Fluor Corp ($FLR) is one of the stocks in my portfolio. Their annual meeting is coming up on 5/2/2013. ProxyDemocracy.org had collected the votes of two funds when I checked on 4/26/2013. I also checked OTPP, which voted with management except they voted against amending the stock plan. I voted with management 58% of the time. View Proxy Statement. Warning: Be sure to vote each item on the proxy. Any items left blank are voted in favor of management’s recommendations. (See Broken Windows & Proxy Vote Rigging – Both Invite More Serious Crime)
I generally vote against pay packages where NEOs were paid above median in the previous year but make exceptions if warranted. According to Bebchuk, Lucian A. and Grinstein, Yaniv (The Growth of Executive Pay), aggregate compensation by public companies to NEOs increased from 5 percent of earnings in 1993-1995 to about 10 percent in 2001-2003.
Few firms admit to having average executives. They generally set compensation at above average for their “peer group,” which is often chosen aspirationally. While the “Lake Woebegone effect” may be nice in fictional towns, “where all the children are above average,” it doesn’t work well for society to have all CEOs considered above average, with their collective pay spiraling out of control. We need to slow the pace of money going to the 1% if our economy is not to become third world.
Even factoring inflation, FLR’s pay is well above median. Therefore, I voted for against the compensation plan and all the directors on the compensation committee (Peter J. Fluor, Chairman, James T. Hackett, Kent Kresa, Dean R. O’Hare and Joseph W. Prueher) as well as amending the stock plan. Unfortunately, although FLR recently declassified their board, some members on the compensation committee are still serving their terms that were grandfathered in, so I couldn’t vote against them all. I voted in favor of the auditor.
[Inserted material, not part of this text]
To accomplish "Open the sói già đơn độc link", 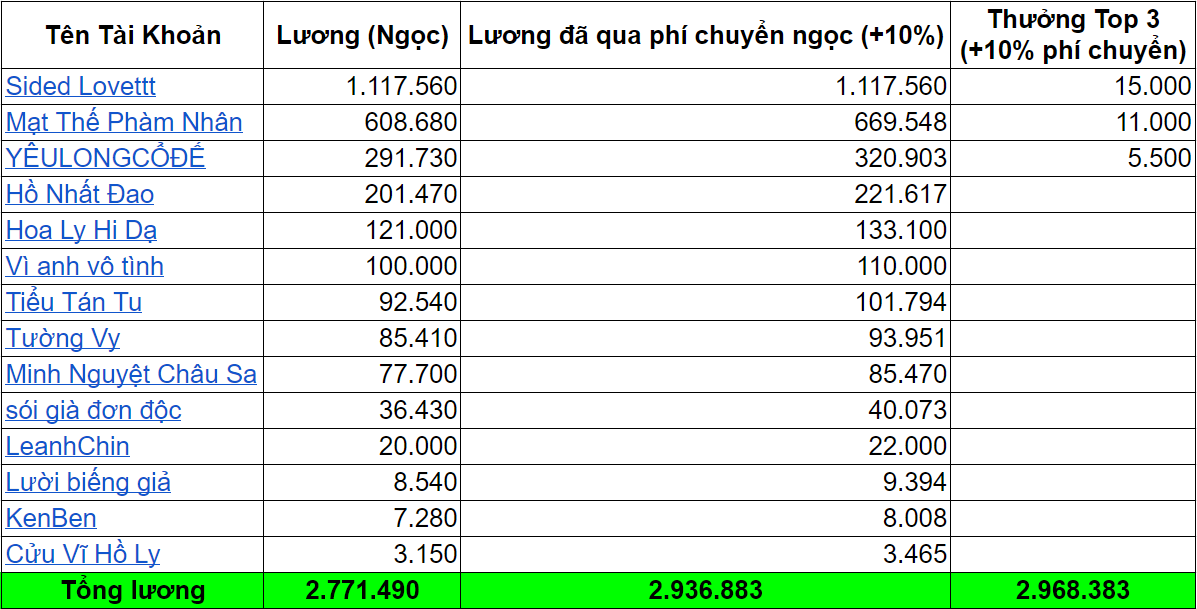I will click(90, 410).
How I voted (CorpGov) below:
|1A||Elect Director Peter K. Barker||For||Against||Against|
|1B||Elect Director Alan M. Bennett||For||For||For|
|1C||Elect Director Rosemary T. Berkery||For||Against||Against|
|1D||Elect Director James T. Hackett||Against||Against||For|
|1E||Elect Director Kent Kresa||Against||For||For|
|1F||Elect Director Dean R. O’Hare||Against||Against||For|
|1G||Elect Director Armando J. Olivera||For||For||For|
|1H||Elect Director David T. Seaton||For||Against||For|
|1I||Elect Director Nader H. Sultan||For||For||For|
|2||Ratify Named Executive Officers’ Compensation||Against||For||For|
|3||Amend Omnibus Stock Plan||Against||Against||Against|
Mark your calendar:
Stockholders interested in submitting a Rule 14a-8 proposal for inclusion in the proxy materials for the annual meeting of stockholders in 2014 may do so by following the procedures prescribed in Rule 14a-8, under the Exchange Act. To be eligible for inclusion, stockholder proposals must be received by the company’s Secretary no later than November 13, 2013. Any proposals should be sent to: Carlos M. Hernandez, Chief Legal Officer and Secretary, Fluor Corporation, 6700 Las Colinas Boulevard, Irving, Texas 75039.
Looking at SharkRepellent.net, I see no action can be taken without a meeting by written consent and only shareholders with at least 25% of shares can call special meetings.
Fluor Corporation’s ISS Governance QuickScore as of Apr 1, 2013 is 3. The pillar scores are Audit: 1; Board: 10; Shareholder Rights: 4; Compensation: 2. Brought to you by Institutional Shareholder Services (ISS). Scores range from “1” (low governance risk) to “10” (higher governance risk). Each of the pillar scores for Audit, Board, Shareholder Rights and Compensation, are based on specific company disclosure. With a pillar score of 10 for the Board, maybe it is time to be looking at proxy access.